(REQUEST):
Count the lines in the listing below that contain the string "width". Give only the number.

(RECORDS PROVIDED):

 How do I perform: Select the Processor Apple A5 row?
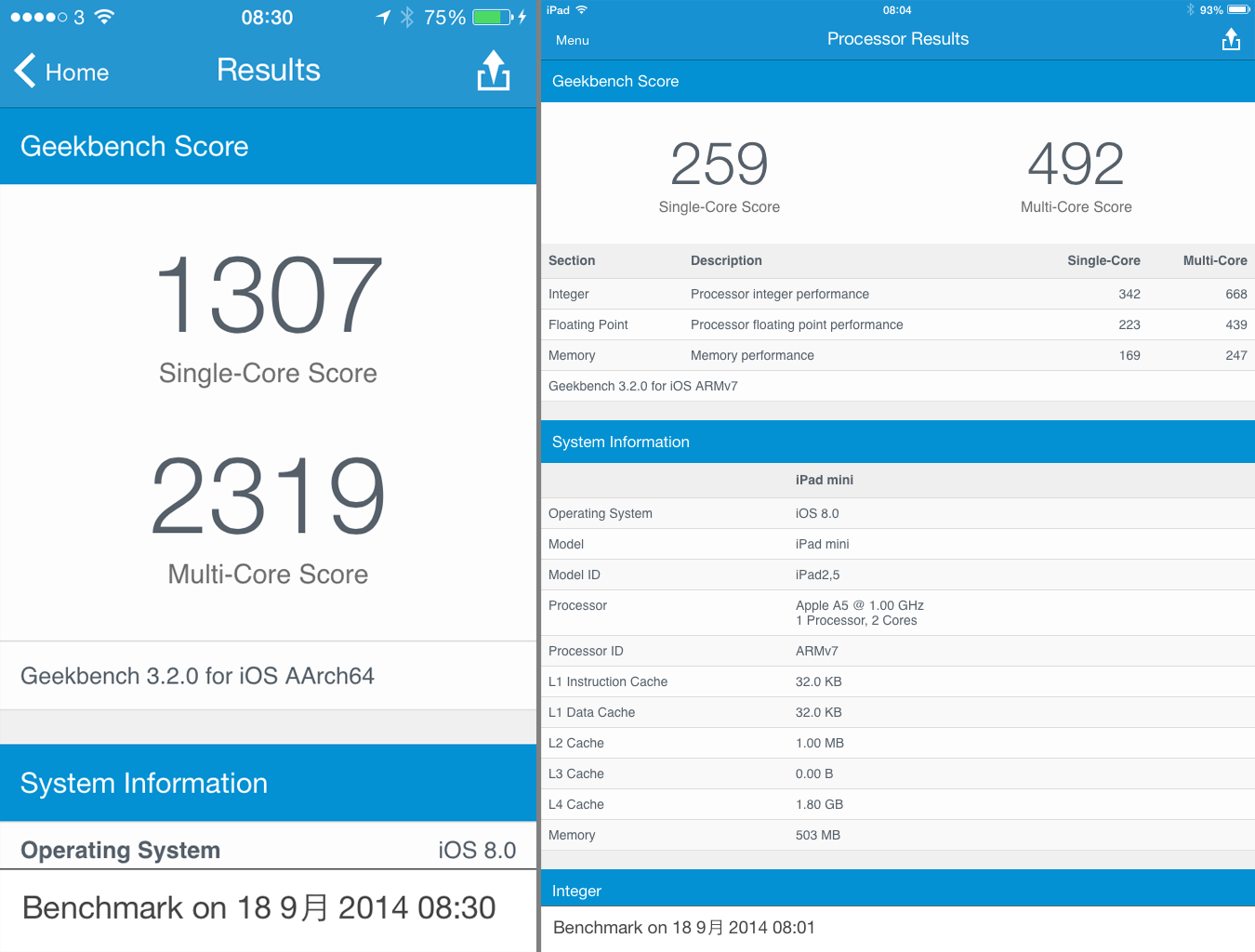(x=897, y=613)
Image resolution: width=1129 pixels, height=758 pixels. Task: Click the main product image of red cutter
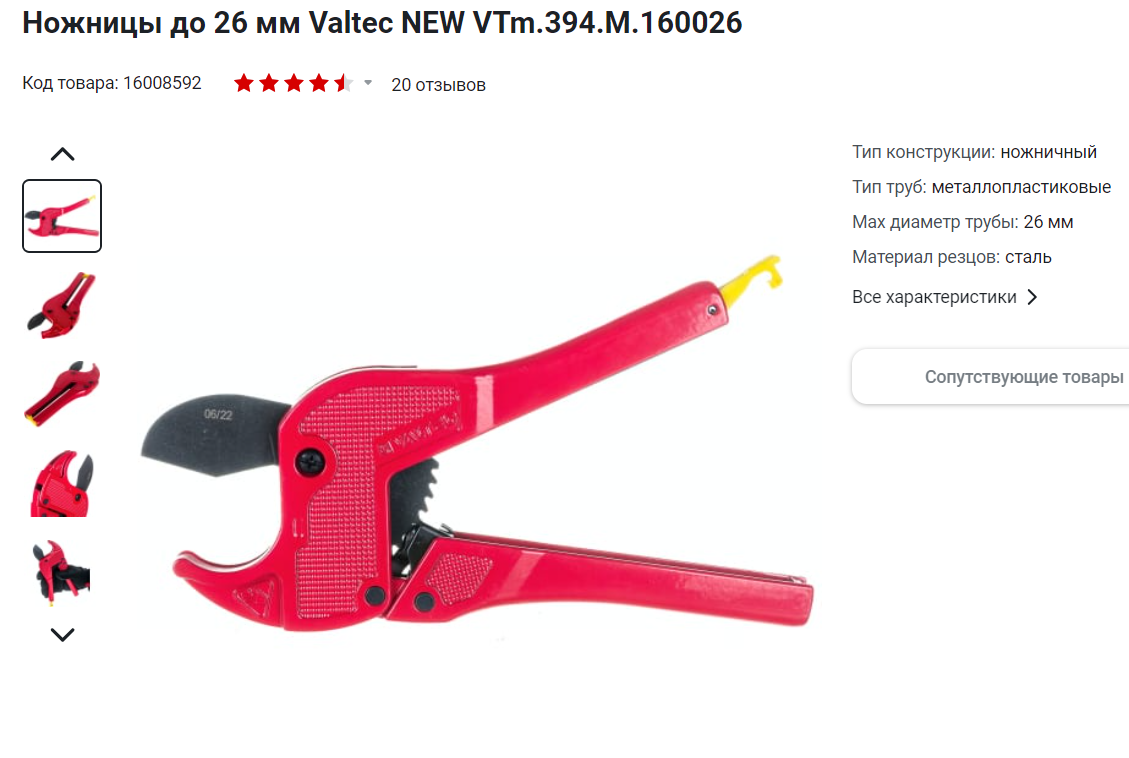point(477,443)
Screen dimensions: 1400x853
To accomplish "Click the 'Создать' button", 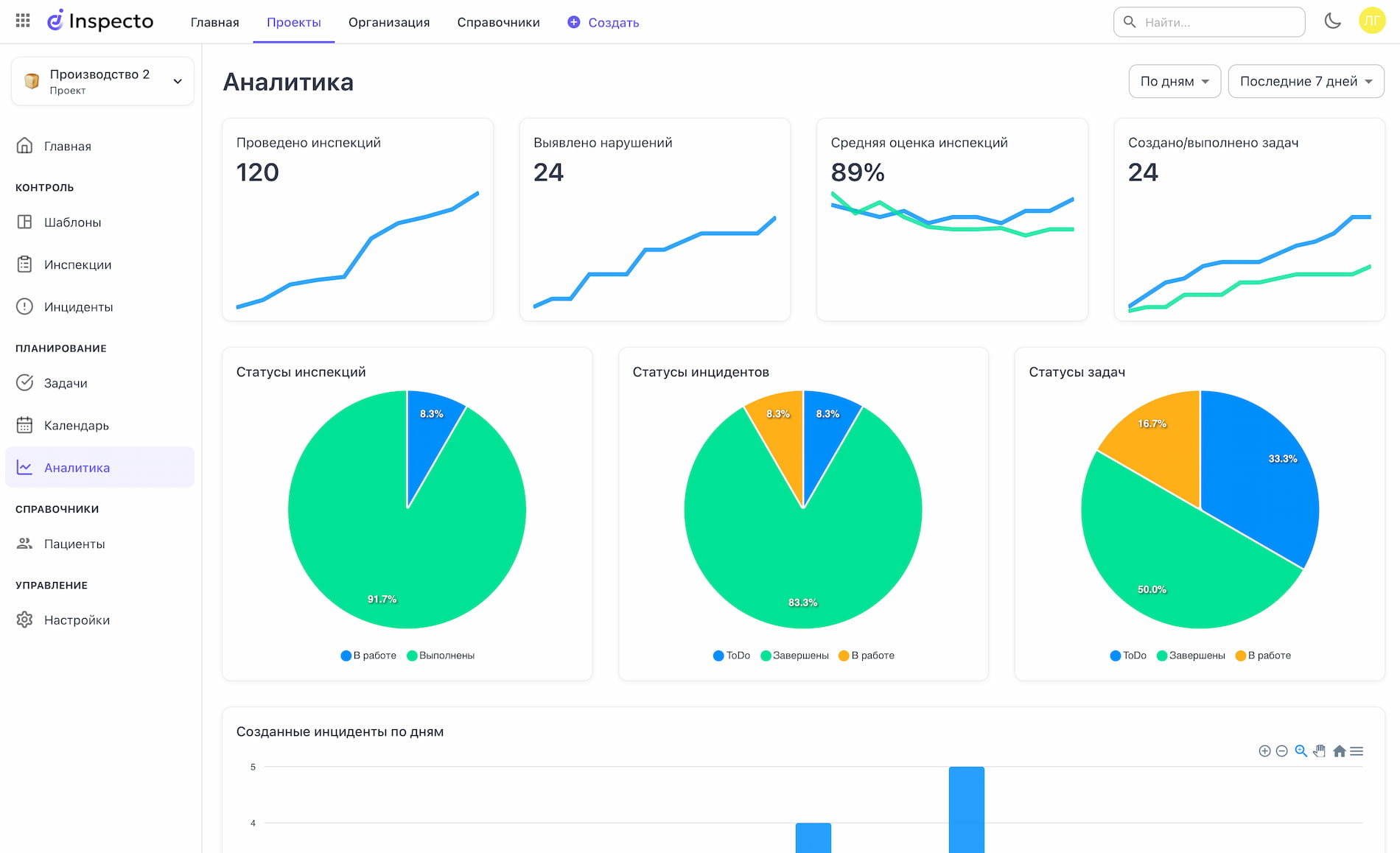I will (x=603, y=22).
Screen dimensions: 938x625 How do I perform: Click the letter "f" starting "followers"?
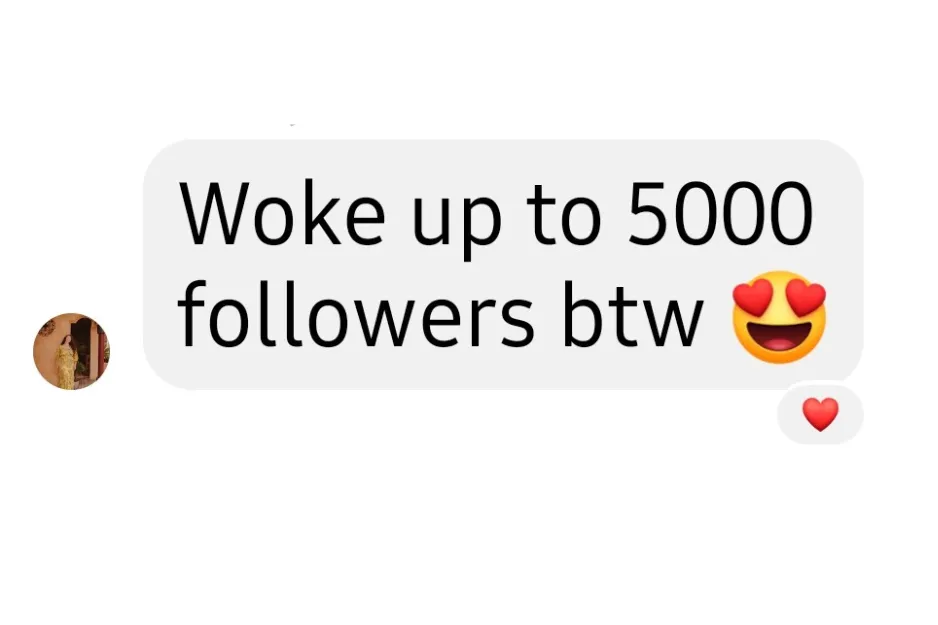[x=190, y=312]
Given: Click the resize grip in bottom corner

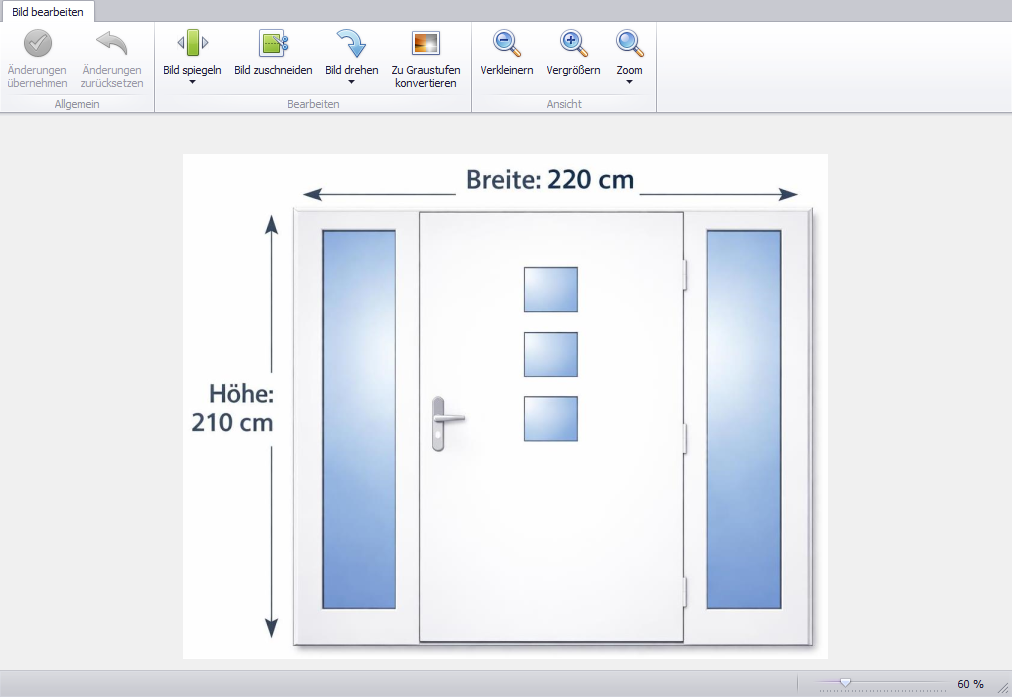Looking at the screenshot, I should click(1003, 688).
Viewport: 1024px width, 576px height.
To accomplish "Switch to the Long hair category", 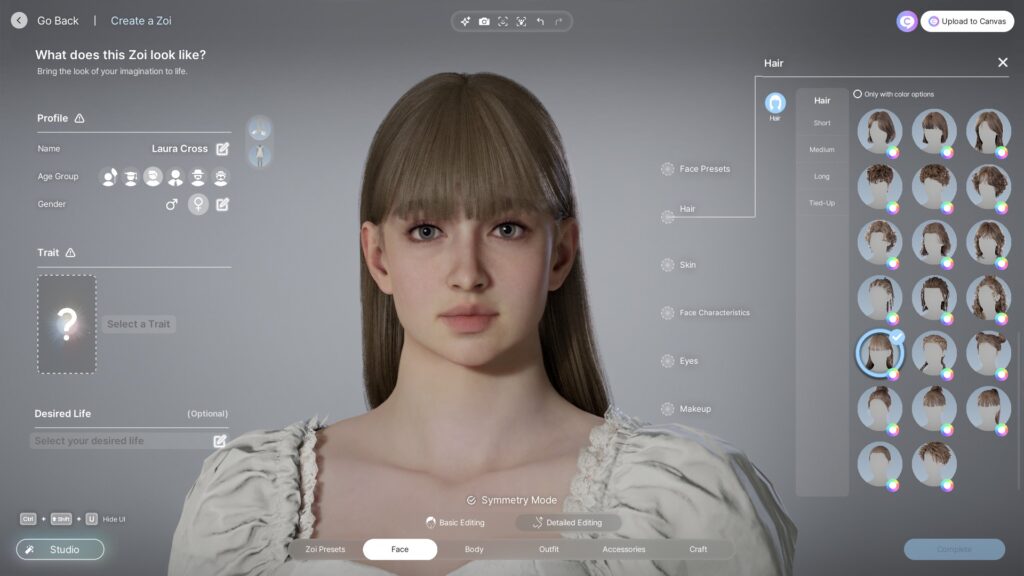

(TASK RESPONSE):
2